The circadian clock does not merely synchronize metabolism; it times the enzymatic removal of repressive H3K27me3 marks at senescence‑associated secretory phenotype (SASP) loci. We hypothesize that KDM6A/UTX and KDM6B/JMJD3 are recruited to SASP promoters in a CLOCK‑BMAL1‑dependent fashion, creating daily windows of H3K27me3 demethylation. In young tissues this rhythm limits SASP transcription to specific phases, preventing chronic inflammation. With age, dampened clock amplitude reduces KDM6 recruitment, causing loss of rhythmic H3K27me3 erosion and persistent low‑level SASP expression, which fuels inflammaging.

Key mechanistic steps:

• CLOCK‑BMAL1 binds E‑box elements near SASP gene promoters at circadian dawn.
• This binding recruits KDM6A/B complexes via a protein‑protein interface distinct from their catalytic JmjC domains.
• KDM6-mediated H3K27me3 demethylation peaks during the early active phase, allowing transient transcription factor access.
• As circadian amplitude declines, KDM6 occupancy falls, H3K27me3 accumulates aberrantly, and SASP genes become constitutively derepressed.

Testable predictions:

1. ChIP‑seq for KDM6A/B and H3K27me3 in liver and spleen of young (3 mo) vs old (24 mo) mice collected every 4 h over 24 h will show a robust oscillatory KDM6 signal and reciprocal H3K27me3 rhythm in young tissue that flattens with age.
2. Genetic disruption of the CLOCK‑BMAL1 interaction surface on KDM6A (point mutation that preserves demethylase activity) will abolish H3K27me3 oscillations without affecting global H3K27me3 levels, leading to SASP upregulation even in young animals.
3. Pharmacological enhancement of circadian amplitude (e.g., via REV‑ERB agonists) in old mice will restore KDM6 promoter occupancy, reduce basal SASP mRNA, and lower circulating IL‑6 and TNF‑α levels.
4. SASP promoter reporters containing wild‑type E‑boxes will display luciferase rhythms in vitro; mutating the E‑boxes will dampen the rhythm and increase baseline activity.

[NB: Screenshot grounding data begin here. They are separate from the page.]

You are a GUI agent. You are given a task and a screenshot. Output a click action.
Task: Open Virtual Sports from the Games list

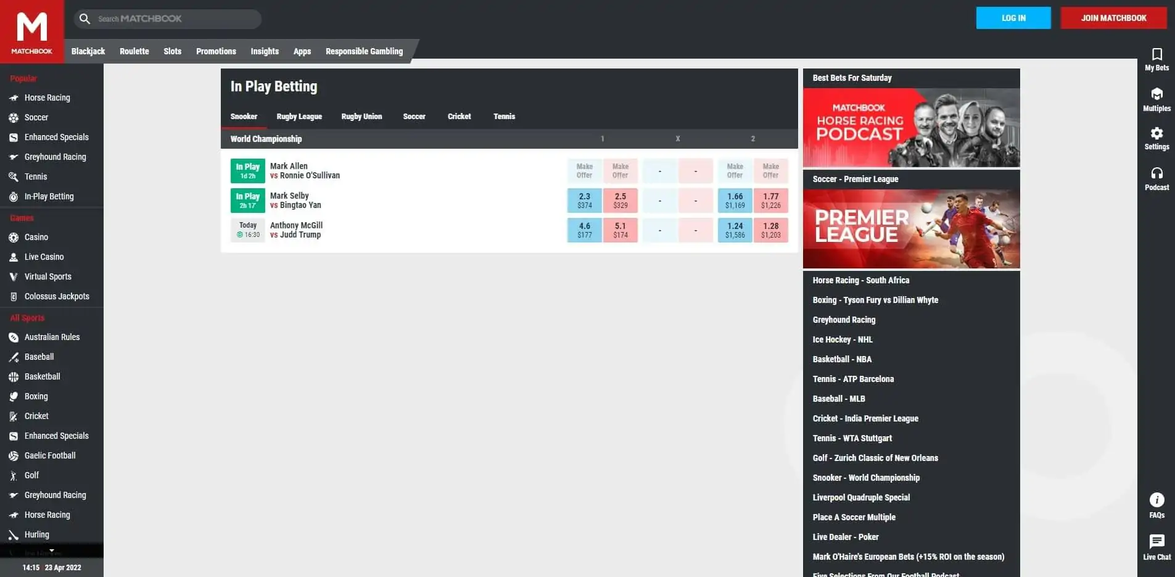48,276
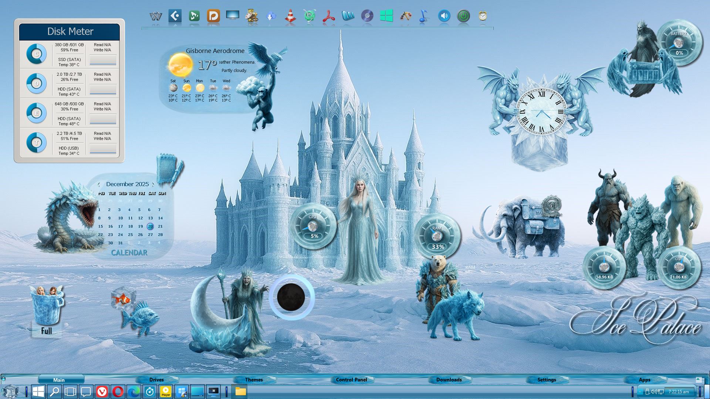710x399 pixels.
Task: Click the C drive usage ring
Action: point(36,54)
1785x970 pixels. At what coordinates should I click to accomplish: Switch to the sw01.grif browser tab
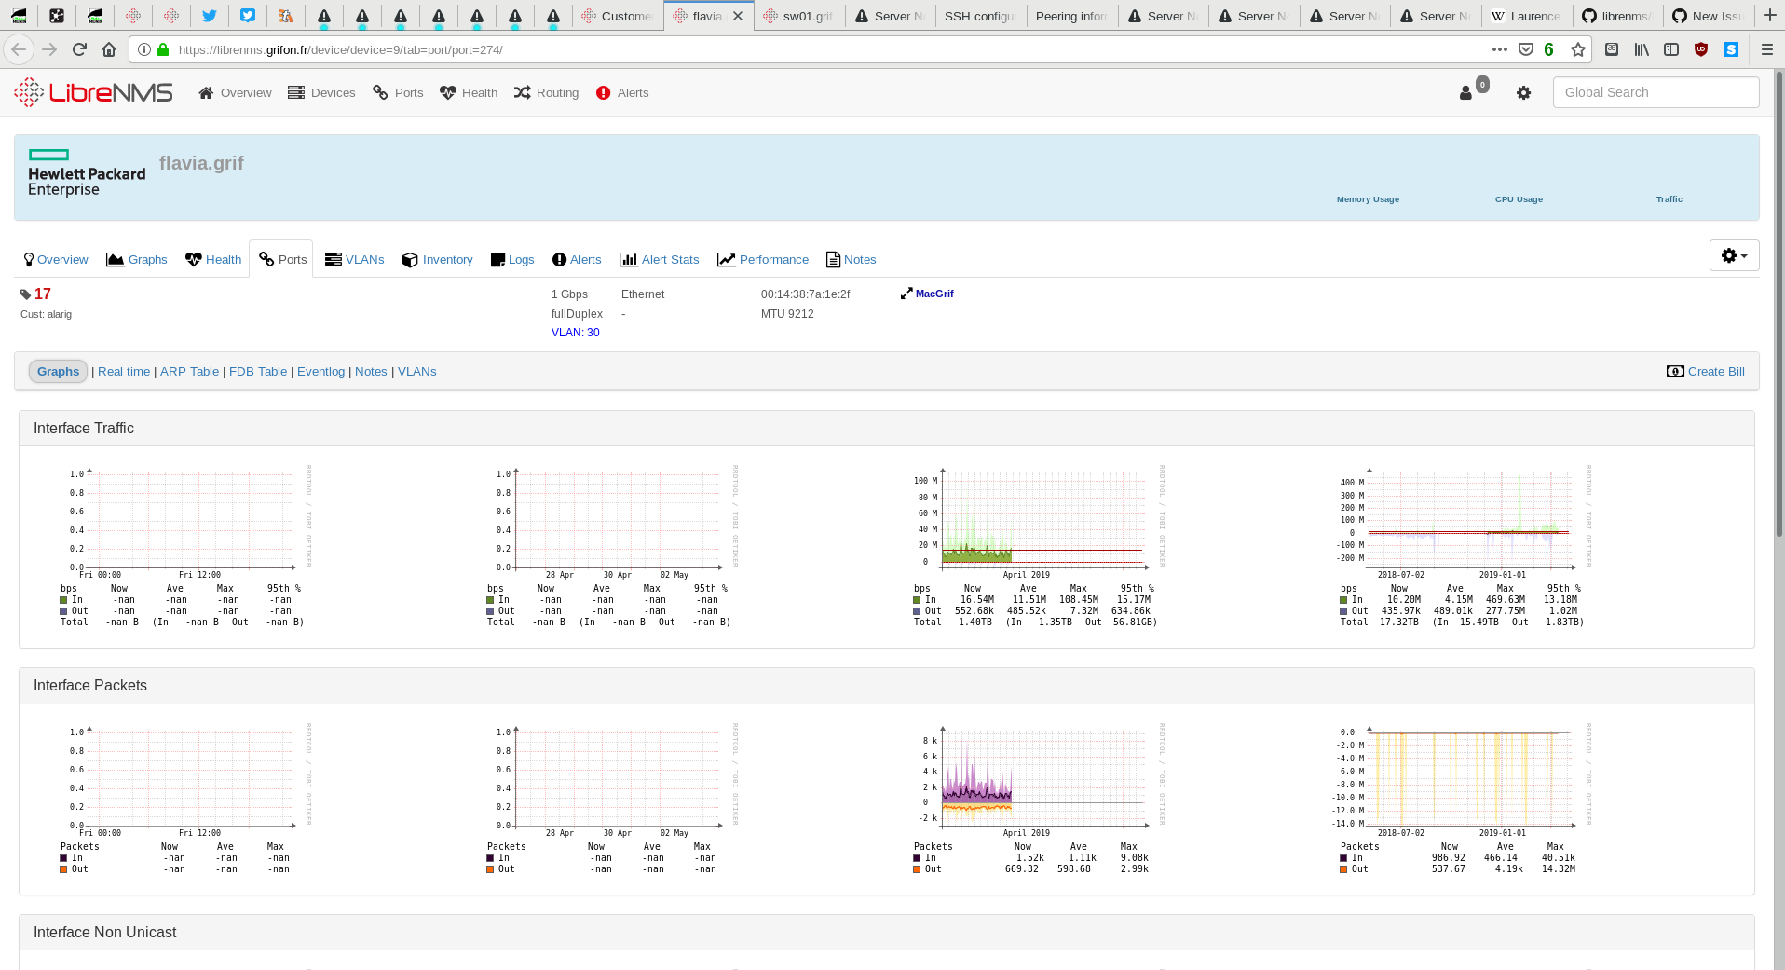tap(799, 15)
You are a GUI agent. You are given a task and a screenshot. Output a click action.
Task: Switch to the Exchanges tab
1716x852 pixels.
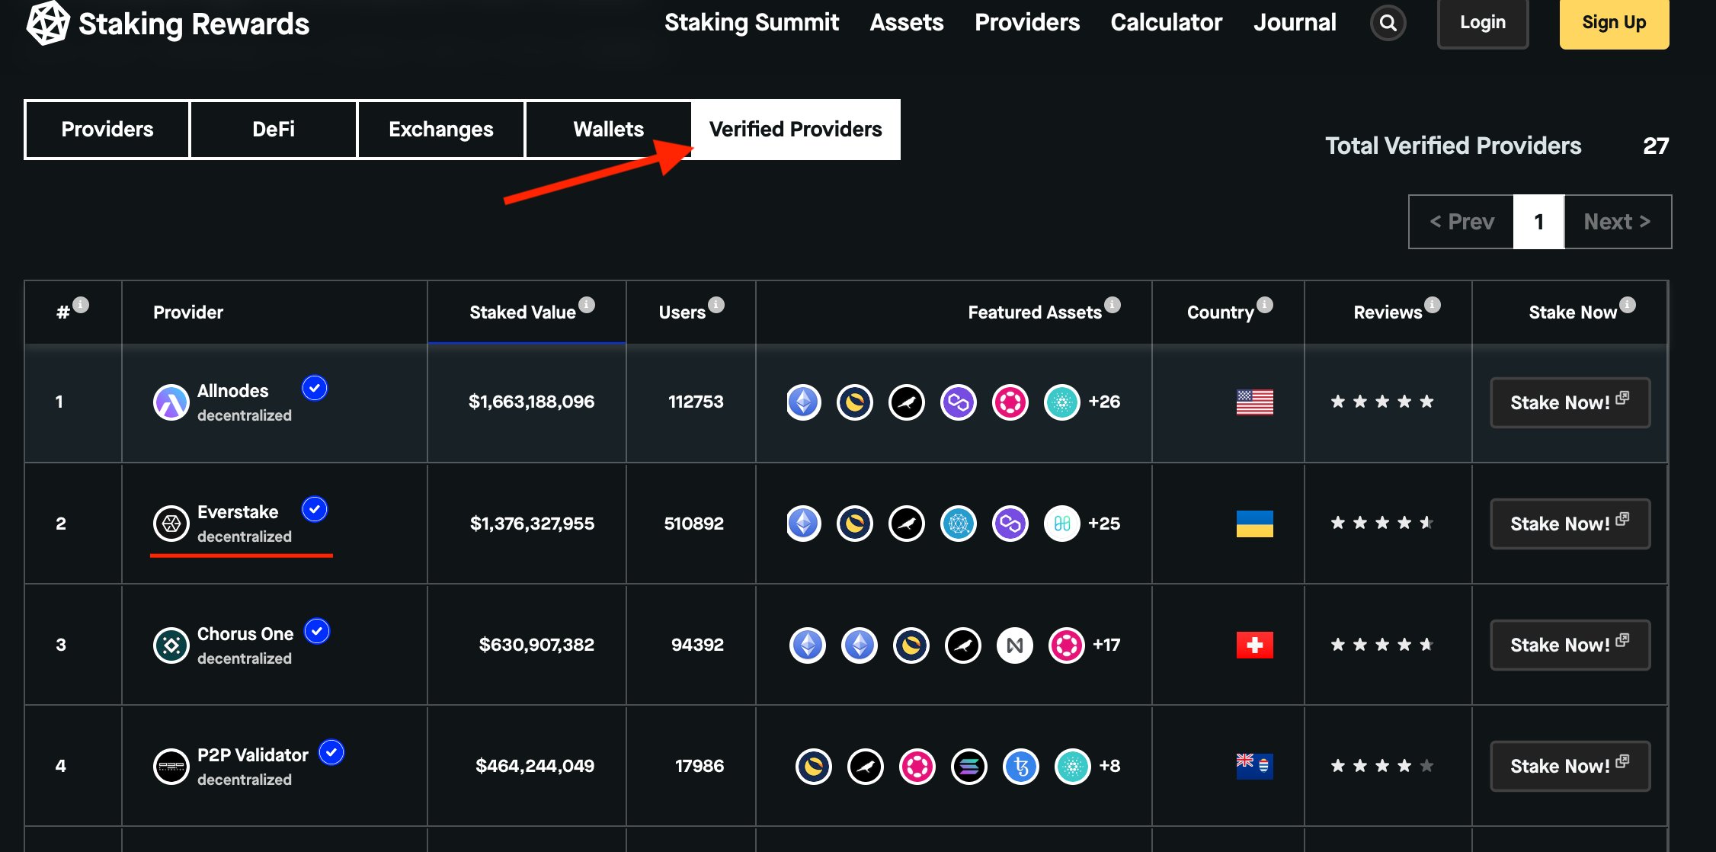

These experiments directly challenge the view that circadian influence on aging is limited to metabolic pathways and instead position the clock as a gatekeeper of epigenetic silencing at inflammatory loci. If validated, restoring circadian‑KDM6 coupling could represent a geroprotective strategy complementary to senolytics or NAD+ boosters.